Another method to visualize the cartilage is to use either Safranin O or Toluidine Blue staining. Safranin O and Toluidine Blue stain proteoglycans and GAG. When using this method, histologists can compare normal articular cartilage to the staining of the patient of interest. By comparing against a control, a diseased cartilage will have reduced staining of proteoglycans and GAG (Fig. 1.4).

Collagen content and organization can be easily seen with the use of picrosirius red. Picrosirius red staining utilizes polarized light microscopy. Using polarized light microscopy, the color and light visualized are reflective of the collagen organization, alignment, size, and concentration (Fig. 1.4). Therefore, disruptions of the normal collagen arrangement can be seen by comparing the cartilage section to that of a normal articular cartilage section.
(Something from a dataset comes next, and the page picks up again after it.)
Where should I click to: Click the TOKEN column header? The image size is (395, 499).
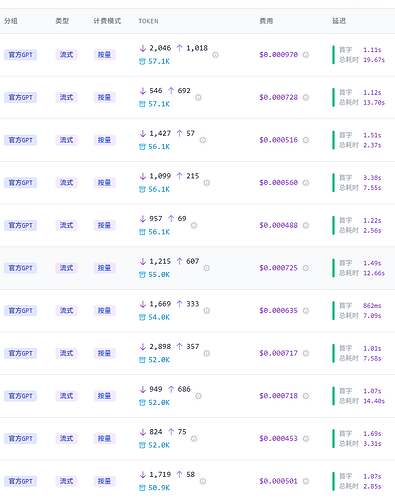(x=148, y=21)
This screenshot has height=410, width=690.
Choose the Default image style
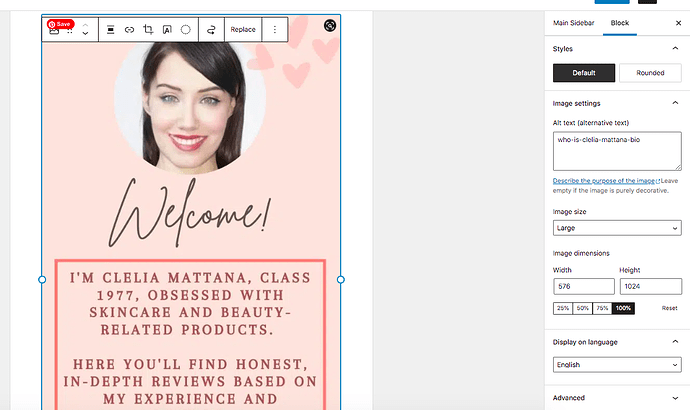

The health of the osteochondral unit can be further illuminated by assessing the viable chondrocyte density (VCD) of the articular cartilage via fluorescent microscopy. Of clinical interest, the long-term success of operative treatments such as osteochondral allograft (OCA) transplantation is largely dependent on the viability of the chondrocytes of OCAs at the time of implantation [38, 39]. To assess chondrocyte viability, the tissue of interest can be stained for fluorescence using two stains that stain for live and dead cells, respectively, and subsequently imaged using fluorescent microscopy. To determine the VCD using fluorescent microscopy, a homogeneous mixture of the live stain calcein acetoxymethyl (Calcein AM), phosphate-buffered saline (PBS), and either the dead stain SYTOX Blue (Life Technologies) or the dead stain ethidium homodimer (ETH) can be applied to the tissue of interest. Nonviable cells do not retain Calcein AM as their cell membranes have become weakened and permeable. Neither SYTOX Blue nor Calcein AM is able to cross intact cell membranes; therefore, these dead stains stain chondrocytes whose cell membranes have become compromised but do not stain viable chondrocytes with intact cell membranes. Utilizing these techniques, live cells stain green and dead cells stain red. Photographs can then be taken of the osteochondral unit using fluorescent microscopy, and relative chondrocyte viability can be subsequently visualized, as seen in Fig. 1.5. VCD is found by dividing the number of viable green cells by the area of the cartilage of interest. OA cartilage and cartilage with lesions have dramatically reduced VCD levels compared to those of healthy articular cartilage. This application has been of significant value in assessing articular cartilage in the laboratory, particularly in improving the storage protocols of OCAs for transplantation [40].

Figure 1.5
figure 5

Representative (4×) fluorescent chondrocyte viability image of human femoral condyle articular cartilage tissue

Summary

Articular cartilage functions as a specialized connective tissue (osteochondral unit) at the epiphyses of synovial joints. Composed of hyaline cartilage, articular cartilage functions to reduce the friction between movable joints and acts as a shock absorber. Disorders of articular cartilage are some of the most commonly encountered conditions in orthopedics. Appreciating the normal function and structure of articular cartilage is essential to understanding articular cartilage in its diseased state.